> [課題]
a) マイクロソフトのコミュニティ支援策に関する記事で、コミュニティ活動を通じてエンジニアが行うことが重要だとされている事柄をすべて挙げよ。
b) マイクロソフトのコミュニティ支援策に関する記事を、最後の文の後から書き進めよ。

> [原文]
▽

「日本のIT技術者は“3K”」、MSが技術者コミュニティ支援で解決目指す

2006/8/30

 マイクロソフトの代表執行役 社長 ダレン・ヒューストン(Darren Huston)氏は8月29日、開催中のイベント「Microsoft TECH・ED 2006 Yokohama」で講演し、Windows関連のコミュニティを支援する新しい施策「Microsoft Community Ring」を発表した。世界で活動するコミュニティ支援組織との協業が施策の中心。ヒューストン氏は日本のソフトウェア開発者や、システム運用管理担当者の現状を「厳しい、きつい、帰れないの3Kだ」と指摘。エンジニアのコミュニティを活発化させることでこれらの問題を解決し、「日本のエンジニアの役割をもっとエキサイティングにする」と話した。

マイクロソフトの代表執行役 社長 ダレン・ヒューストン氏

 ヒューストン氏は「米国では運用管理担当者や開発者はもっと自分の仕事を楽しんでいる。日本はデジタルワークスタイルが遅れているから楽しむことができないのではないか。日本のエンジニアはまだまだハッピーではない」などと語った。

 そのうえでヒューストン氏はエンジニアのコミュニティ活動が3K脱出に効果的と指摘、「チームワークとネットワークをベースにしたコミュニティの形成が重要だ」と話した。コミュニティ活動を通じてエンジニアが知識を共有したり、スキルアップ、共同作業、自己啓発することが重要という。

 Community Ringの柱は、運用管理担当者のコミュニティ活動を支援するワールドワイドの非営利団体「Culminis」の日本支部で、マイクロソフトの支援で設立した「Culminis in Japan」との協業。マイクロソフトは.NET開発者対象のコミュニティ支援団体「INETA」(International .NET Association)の日本支部で、2002年4月から日本で活動している「INETA Japan」との協業も強化した。INETAもマイクロソフトが2002年の設立当初からスポンサーとして支援してきた団体。

△

> [データセット]
▽

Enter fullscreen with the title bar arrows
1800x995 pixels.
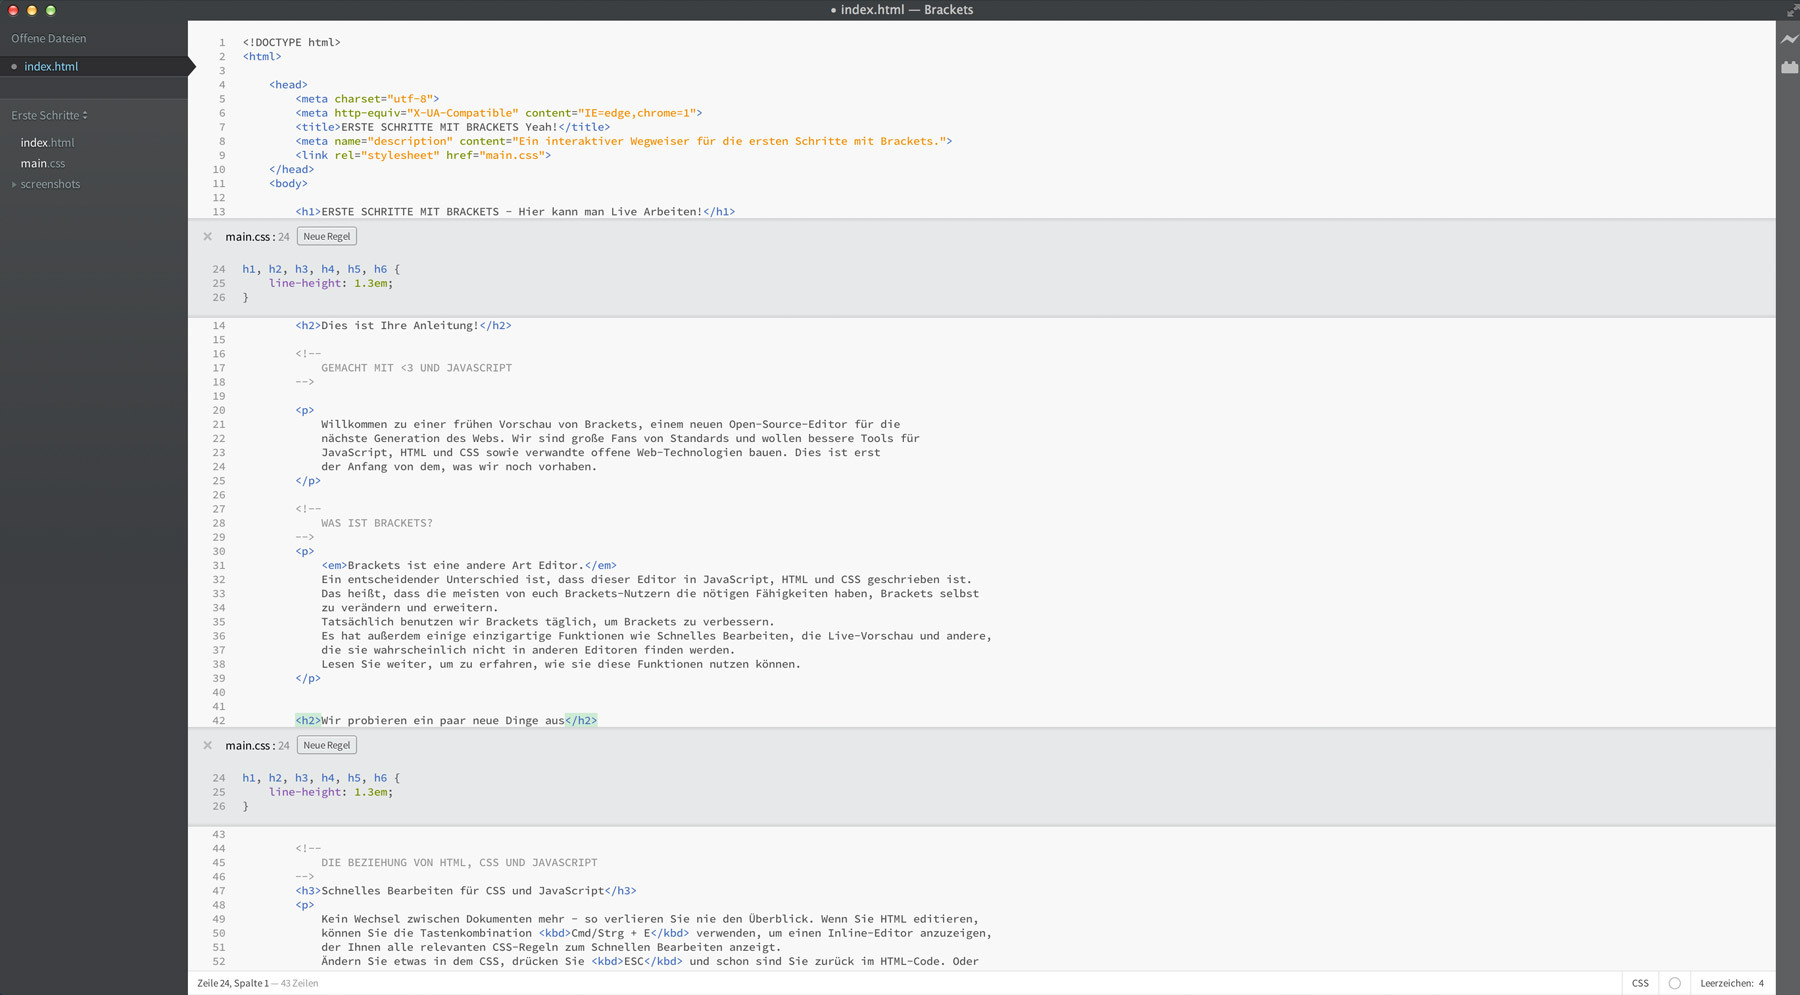pyautogui.click(x=1791, y=11)
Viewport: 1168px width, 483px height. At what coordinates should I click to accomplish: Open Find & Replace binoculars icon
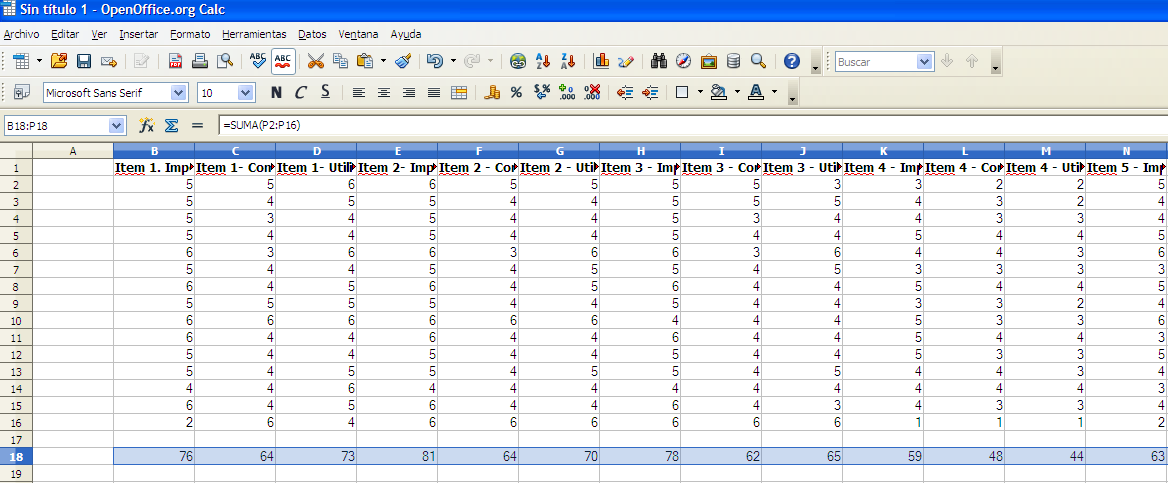click(659, 61)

△

> [解答]
a) 知識の共有、スキルアップ、共同作業、自己啓発

b)
 マイクロソフトはCulminis in Japan、INETA Japanの両団体を通じてWindows環境や.NET環境のエンジニアのコミュニティ立ち上げを支援する。コミュニティに対してマイクロソフトの担当者を講師として派遣したり、ベータ段階の製品の技術情報を提供する。コミュニティのイベントや広報活動の支援、MSDNサブスクリプション、TechNetサブスクリプションの割引販売も行う。

 Culminisは60カ国で720のユーザーグループが活動。173万人以上のエンジニアが参加している。TECH・ED開催に合わせて日本支部を設立し、参加コミュニティの募集を開始した。INETA JapanにはVSUGやPASSJなど国内73のコミュニティが参加している。

 マイクロソフトのデベロッパー&プラットフォーム統括本部 IT技術者アドバンス テクノロジー本部 業務執行役員 本部長 北川裕康氏は「INETA Japanで実際に活発に活動しているのは73コミュニティのうち、20あまり。もっと活性化していく。当面は100コミュニティの参加を目指す」と話した。まずはINETA Japan、Culminis in Japanに参加するコミュニティを支援するが、「次の段階としてオンラインベースのコミュニティの支援もしていきたい」(北川氏)という。

(@IT 垣内郁栄)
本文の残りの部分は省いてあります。